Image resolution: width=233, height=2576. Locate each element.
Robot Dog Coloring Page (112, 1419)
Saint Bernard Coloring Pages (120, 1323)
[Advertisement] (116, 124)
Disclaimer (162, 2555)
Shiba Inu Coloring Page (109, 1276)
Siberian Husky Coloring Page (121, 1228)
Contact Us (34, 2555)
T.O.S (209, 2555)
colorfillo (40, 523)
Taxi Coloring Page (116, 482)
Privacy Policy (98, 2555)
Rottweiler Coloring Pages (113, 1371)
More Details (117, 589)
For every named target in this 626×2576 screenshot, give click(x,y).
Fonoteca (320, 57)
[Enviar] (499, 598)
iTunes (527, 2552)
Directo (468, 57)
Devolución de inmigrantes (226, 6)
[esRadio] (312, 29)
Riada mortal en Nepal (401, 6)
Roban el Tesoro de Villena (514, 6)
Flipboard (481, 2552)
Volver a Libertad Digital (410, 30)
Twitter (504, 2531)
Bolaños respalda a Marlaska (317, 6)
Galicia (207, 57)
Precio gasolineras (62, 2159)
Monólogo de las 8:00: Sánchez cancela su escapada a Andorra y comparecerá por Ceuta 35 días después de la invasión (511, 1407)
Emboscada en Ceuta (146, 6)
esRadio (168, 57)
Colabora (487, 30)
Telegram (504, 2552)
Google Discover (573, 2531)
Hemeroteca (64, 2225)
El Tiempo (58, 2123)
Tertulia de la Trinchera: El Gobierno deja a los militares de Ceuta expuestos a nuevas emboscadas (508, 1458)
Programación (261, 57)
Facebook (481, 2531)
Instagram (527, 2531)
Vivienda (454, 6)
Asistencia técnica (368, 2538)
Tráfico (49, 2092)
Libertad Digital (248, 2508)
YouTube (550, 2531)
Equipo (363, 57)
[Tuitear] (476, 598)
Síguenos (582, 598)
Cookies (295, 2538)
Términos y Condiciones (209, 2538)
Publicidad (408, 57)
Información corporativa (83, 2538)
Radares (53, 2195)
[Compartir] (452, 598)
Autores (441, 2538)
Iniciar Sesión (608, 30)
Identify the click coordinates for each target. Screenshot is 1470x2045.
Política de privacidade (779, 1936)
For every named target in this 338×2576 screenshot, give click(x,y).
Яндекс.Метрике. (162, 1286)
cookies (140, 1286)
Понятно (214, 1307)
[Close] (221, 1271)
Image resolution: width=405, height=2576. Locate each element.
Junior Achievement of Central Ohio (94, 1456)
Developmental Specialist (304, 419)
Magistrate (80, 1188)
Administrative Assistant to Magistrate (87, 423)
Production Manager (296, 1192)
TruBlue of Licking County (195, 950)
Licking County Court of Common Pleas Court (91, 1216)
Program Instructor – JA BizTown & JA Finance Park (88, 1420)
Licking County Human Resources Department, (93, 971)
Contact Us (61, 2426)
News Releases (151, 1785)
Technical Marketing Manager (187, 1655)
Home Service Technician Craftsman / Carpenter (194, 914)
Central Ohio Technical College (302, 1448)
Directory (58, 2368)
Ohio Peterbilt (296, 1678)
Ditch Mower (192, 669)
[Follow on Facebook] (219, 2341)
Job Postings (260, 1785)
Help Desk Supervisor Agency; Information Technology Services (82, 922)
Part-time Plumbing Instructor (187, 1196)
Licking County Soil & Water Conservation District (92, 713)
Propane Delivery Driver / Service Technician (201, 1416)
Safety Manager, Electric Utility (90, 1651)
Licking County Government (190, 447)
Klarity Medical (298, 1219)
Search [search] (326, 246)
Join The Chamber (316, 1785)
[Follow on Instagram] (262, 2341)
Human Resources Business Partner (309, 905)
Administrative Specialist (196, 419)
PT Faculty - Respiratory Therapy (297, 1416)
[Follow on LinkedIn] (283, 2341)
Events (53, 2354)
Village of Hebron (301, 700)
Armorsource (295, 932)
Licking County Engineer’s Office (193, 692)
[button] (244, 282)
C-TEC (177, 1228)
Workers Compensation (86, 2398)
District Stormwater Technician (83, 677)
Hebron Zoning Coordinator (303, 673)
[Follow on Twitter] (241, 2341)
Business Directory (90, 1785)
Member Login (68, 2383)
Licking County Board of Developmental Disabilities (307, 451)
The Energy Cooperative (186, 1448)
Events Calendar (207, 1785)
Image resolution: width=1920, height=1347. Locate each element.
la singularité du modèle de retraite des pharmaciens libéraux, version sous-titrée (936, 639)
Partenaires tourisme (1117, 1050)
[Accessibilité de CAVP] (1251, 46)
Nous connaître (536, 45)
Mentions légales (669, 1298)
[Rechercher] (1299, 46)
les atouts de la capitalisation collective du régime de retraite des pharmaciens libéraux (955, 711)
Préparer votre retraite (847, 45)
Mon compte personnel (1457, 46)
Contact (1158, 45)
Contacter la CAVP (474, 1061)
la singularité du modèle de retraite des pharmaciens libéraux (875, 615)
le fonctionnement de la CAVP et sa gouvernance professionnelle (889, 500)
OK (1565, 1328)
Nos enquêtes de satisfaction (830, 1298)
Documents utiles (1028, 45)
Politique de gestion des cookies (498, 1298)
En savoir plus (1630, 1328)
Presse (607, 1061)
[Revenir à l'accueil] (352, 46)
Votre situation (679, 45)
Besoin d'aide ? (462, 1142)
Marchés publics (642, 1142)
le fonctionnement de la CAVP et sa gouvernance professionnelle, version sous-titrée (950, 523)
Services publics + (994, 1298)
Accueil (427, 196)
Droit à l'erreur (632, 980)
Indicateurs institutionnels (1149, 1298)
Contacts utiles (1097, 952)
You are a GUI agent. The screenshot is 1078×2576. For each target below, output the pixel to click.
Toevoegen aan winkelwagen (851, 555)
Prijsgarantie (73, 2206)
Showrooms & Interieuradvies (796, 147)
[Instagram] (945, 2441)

- About this task
Would you quote everything above from the line containing "Términos y Condiciones (209, 2538)" down to the line containing "Job Postings (260, 1785)"? Include both of those lines and nothing else.

- Expected answer
Términos y Condiciones (209, 2538)
Publicidad (408, 57)
Información corporativa (83, 2538)
Radares (53, 2195)
[Compartir] (452, 598)
Autores (441, 2538)
Iniciar Sesión (608, 30)
Identify the click coordinates for each target. Screenshot is 1470x2045.
Política de privacidade (779, 1936)
For every named target in this 338×2576 screenshot, give click(x,y).
Яндекс.Метрике. (162, 1286)
cookies (140, 1286)
Понятно (214, 1307)
[Close] (221, 1271)
Image resolution: width=405, height=2576. Locate each element.
Junior Achievement of Central Ohio (94, 1456)
Developmental Specialist (304, 419)
Magistrate (80, 1188)
Administrative Assistant to Magistrate (87, 423)
Production Manager (296, 1192)
TruBlue of Licking County (195, 950)
Licking County Court of Common Pleas Court (91, 1216)
Program Instructor – JA BizTown & JA Finance Park (88, 1420)
Licking County Human Resources Department, (93, 971)
Contact Us (61, 2426)
News Releases (151, 1785)
Technical Marketing Manager (187, 1655)
Home Service Technician Craftsman / Carpenter (194, 914)
Central Ohio Technical College (302, 1448)
Directory (58, 2368)
Ohio Peterbilt (296, 1678)
Ditch Mower (192, 669)
[Follow on Facebook] (219, 2341)
Job Postings (260, 1785)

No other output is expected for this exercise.